Margaret Thatcher said that New Labour was her greatest achievement. Silvio Berlusconi could say the same of his ally/rival, the Italian prime minister, Matteo Renzi.
In the sixth year of a devastating crisis, a crisis that is making the rich richer and the poor poorer, caused by the former and paid for by the latter, the situation in Italy is particularly dire, with unemployment ranging between an estimated figure of 8 and 15m, and with a new xenophobic Right on the rise. Friday 14 will be in Italy a day to strike and stress that it is not the weak that cleans the mess of the strong.

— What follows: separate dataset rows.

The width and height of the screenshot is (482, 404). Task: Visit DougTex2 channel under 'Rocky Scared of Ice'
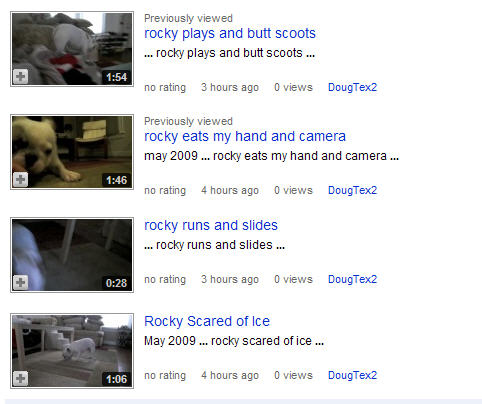point(352,375)
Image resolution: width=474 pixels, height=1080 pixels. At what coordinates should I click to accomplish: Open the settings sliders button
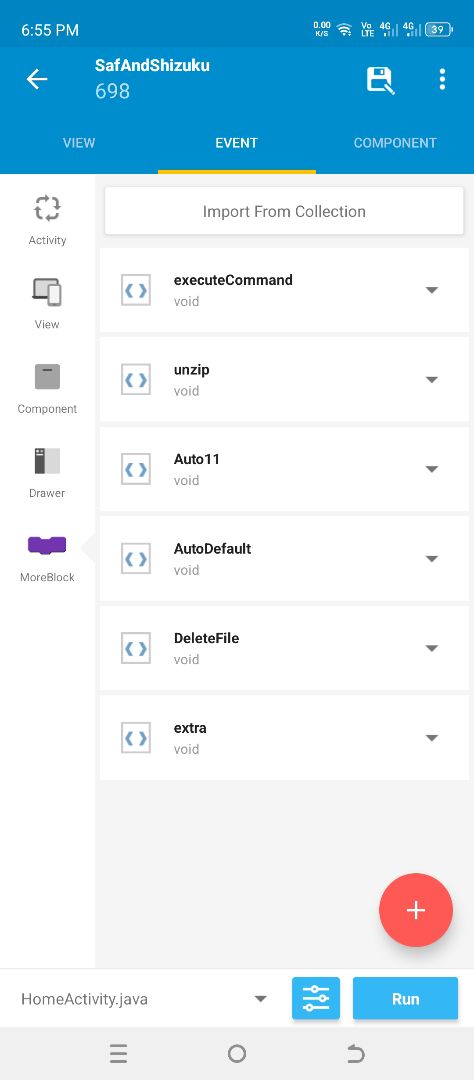click(316, 998)
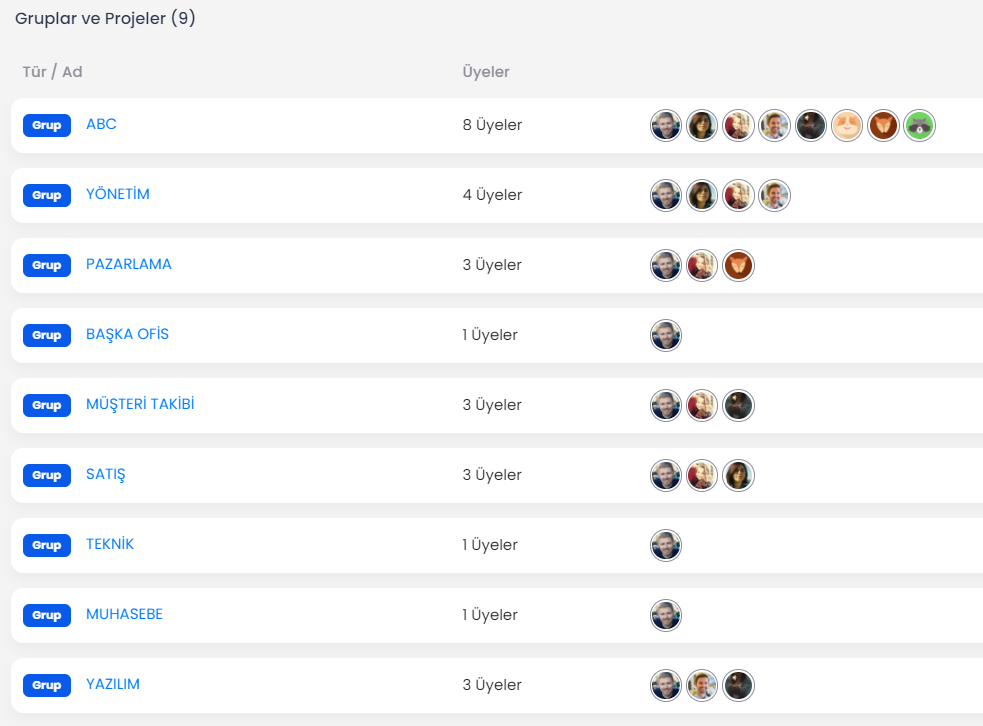Click the fox avatar in ABC row

click(x=883, y=125)
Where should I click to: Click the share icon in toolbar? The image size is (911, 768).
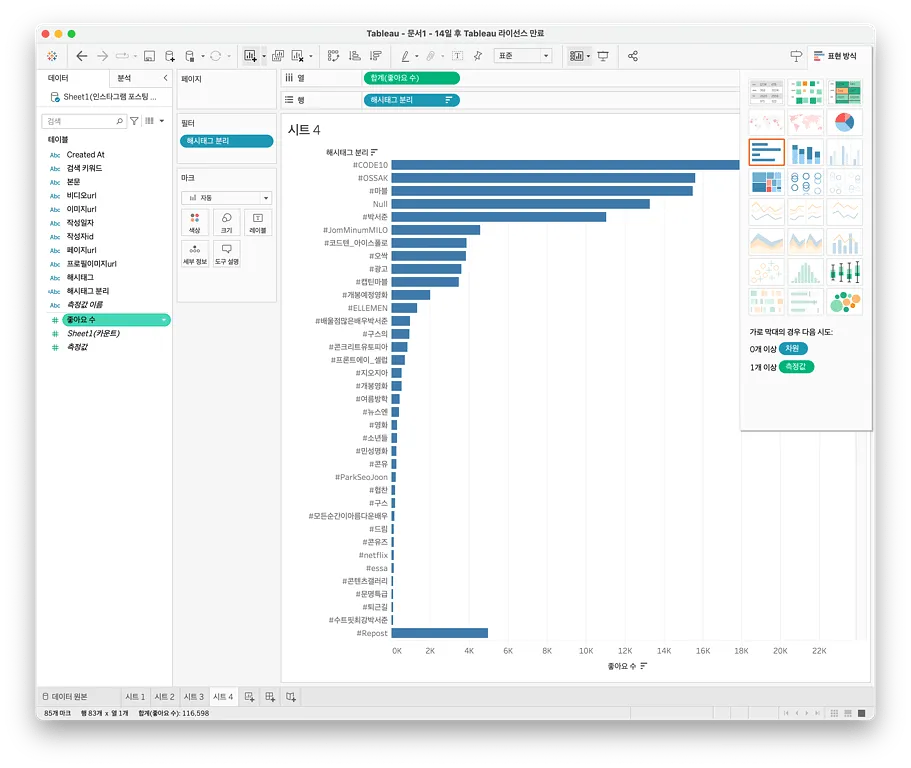[633, 56]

Matteo Renzi – still in a kindergarten when Margaret Thatcher began her major offensive against British workers in the 80s, and who grew up with Berlusconi’s media cultural schlock – is trying to impose, thirty years on, some of the neoliberal measures that contributed to cement Britain into the historical habit of recurring to spectacularised charity (Children in need, etc.) as an ersatz to drastic measures to combat its severe child poverty.

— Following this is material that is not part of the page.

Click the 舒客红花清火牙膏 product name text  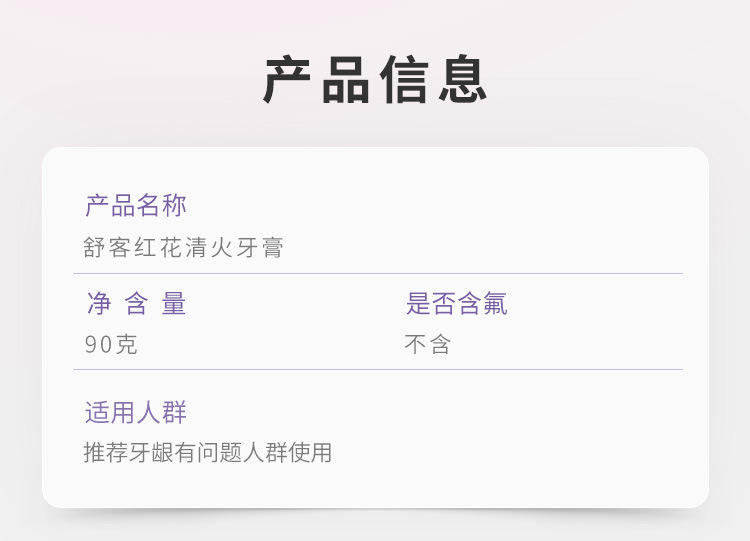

But if Renzi’s attitude is English (not British), his practical model is actually German: the deregulation Schröder introduced in the German job market in 2003. The adagio goes that this was the cause of today’s German economic primacy. Which happens, inexplicably, to be false. In fact, it was the worsened salary conditions imposed on its workers that enabled Germany to better compete with other European countries that had not penalised their workforce in the same way, and therefore kept buying German goods. German banks, which preferred to invest their export profits in those very “PIGS” countries – particularly Spain, Greece, and Italy -, also precipitated the financial crisis.
It is therefore of no surprise that Renzi’s right-of-centre government is waging an unprecedented legislative attack on labour. An unrepentant admirer of Tony Blair, as much as endowed with the EU’s blessing to deal with those notoriously lazy scroungers the Italian workers, he calls it in English “Jobs Act”, just to give the impression of a no-frills entrepreneurial dynamism. The aim is forcing Italy to swallow this Anglo-German pill: mini-jobs, midi-jobs, workfare and zero hours contracts.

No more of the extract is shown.